## Jobs:
1. Answer these questions about the variant graph excerpt:
(a) What is Witness 3's reading?
(b) Which collection of tools uses the variant graph as an output format?
(c) In the alignment table, what denotes the gap tokens inserted during alignment?
2. Copy everything in the variant graph excerpt from "There are three" down to "to the end.".

═════ Excerpt ═════

There are three witnesses, which we number 1, 2, and 3. Their textual readings are as follows:
- Witness 1: a b c d
- Witness 2: a c d b
- Witness 3: b c d
The text of each witness is represented as a path through the graph. All paths start at the start node on the left and follow the numbered arrows until they reach the end node on the right. This means that you can, for example, trace the four tokens of Witness 1 by following the arrows numbered 1 from the start to the end.
The squares that represent nodes other than start and end all contain tables that consist of two-column rows. The top row presents a normalized reading in the left column and the heading label “Sigla” in the right. This header row is followed by one row for each different actual reading that is grouped within the normalization, and in those rows the left cell provides the literal text of the reading and the right cell lists the witnesses in which it appears. In this example, the leftmost node after the start node has a normalized reading of “a” (left cell in the top row), which appears in witnesses 1 and 2, and the actual (non-normalized) reading that appears in those witnesses is also “a” (the reading is in the left cell of the second row and the witness numbers in the right cell of the same row). The node that represents the token “d” looks odd because it has two rows in which the literal reading looks identical in the web rendering, but they’re actually different. Both are normalized to “d”, but in Witness 2 the “d” has a trailing white space because it’s followed by another token (recall that with the default tokenizer, the white space that separates tokens is kept with a preceding token in the textual reading, but ignored in the derived normalized version), while in Witnesses 1 and 3 it has no trailing space because it’s at the end of the witness text, and there was no space character there. If the visualization showed white space as a visible character, we would see that the reading for Witnesses 1 and 3 is one character long (just “d”), while the one for Witness 2 is two characters long (“d” plus the trailing space character). What the collation engine sees, though, is that they have the same normalized version (just “d”), so it groups them together in the variant graph.

CollateX can output the variant graph, and we sometimes do that for development purposes, but it is not a traditional way of representing variation to philologists. The variant graph is nonetheless used as an output format, intended for human interaction, in some modern applications, such as the Stemmaweb collection of tools for analysis of collated texts. We discuss visualization under Stage 5 of the Gothenburg model, but we introduce the variant graph here because of the insights it provides into Stage 3, the alignment module.

So how does the alignment process build the variant graph? In the example to the right, from https://wiki.tei-c.org/index.php/Textual_Variance, imagine that each column represents a witness and each square with a letter in it (but not the ones with dashes) in the column represents a token:

Looking at an example, assume that we have three witnesses: the first comprises the token sequence (a, b, c, d), the second reads (a, c, d, b), and the third (b, c, d). A collator might align these three witnesses as depicted in a tabular fashion on the right. Each witness occupies a column, matching tokens are aligned in a row, necessary gap tokens as inserted during the alignment process are denoted via a hyphen. Depending on the perspective from which one interprets this alignment table, one can say, for example, that the (b) in the second row was omitted in the second witness or it has been added in the first and the third. A similar statement can be made about (b) in the last row by just inverting the relationship of being added/omitted.

═════ Dataset content ═════

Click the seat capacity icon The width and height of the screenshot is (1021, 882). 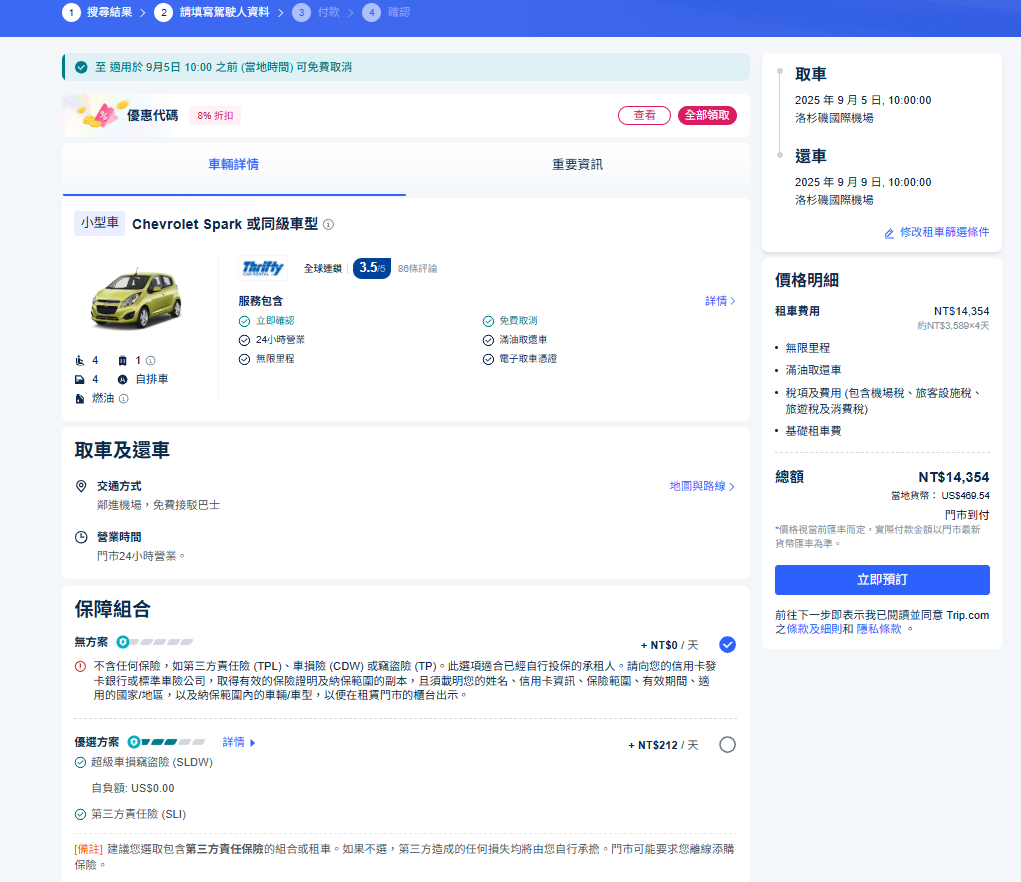79,359
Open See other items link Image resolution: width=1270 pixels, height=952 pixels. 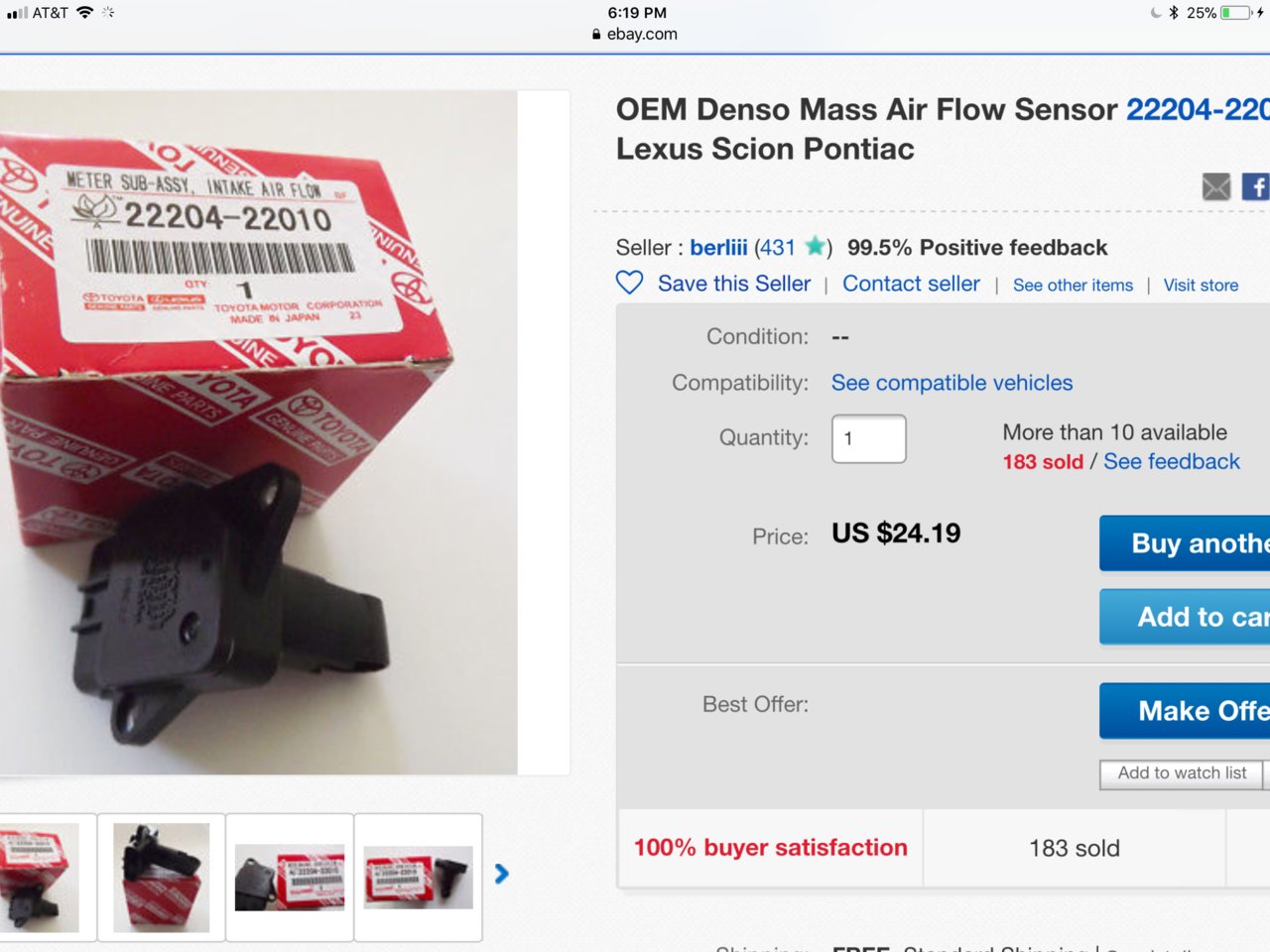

═════

## Answers by task:
1.
(a) b c d
(b) Stemmaweb
(c) A hyphen

2.
There are three witnesses, which we number 1, 2, and 3. Their textual readings are as follows:
- Witness 1: a b c d
- Witness 2: a c d b
- Witness 3: b c d
The text of each witness is represented as a path through the graph. All paths start at the start node on the left and follow the numbered arrows until they reach the end node on the right. This means that you can, for example, trace the four tokens of Witness 1 by following the arrows numbered 1 from the start to the end.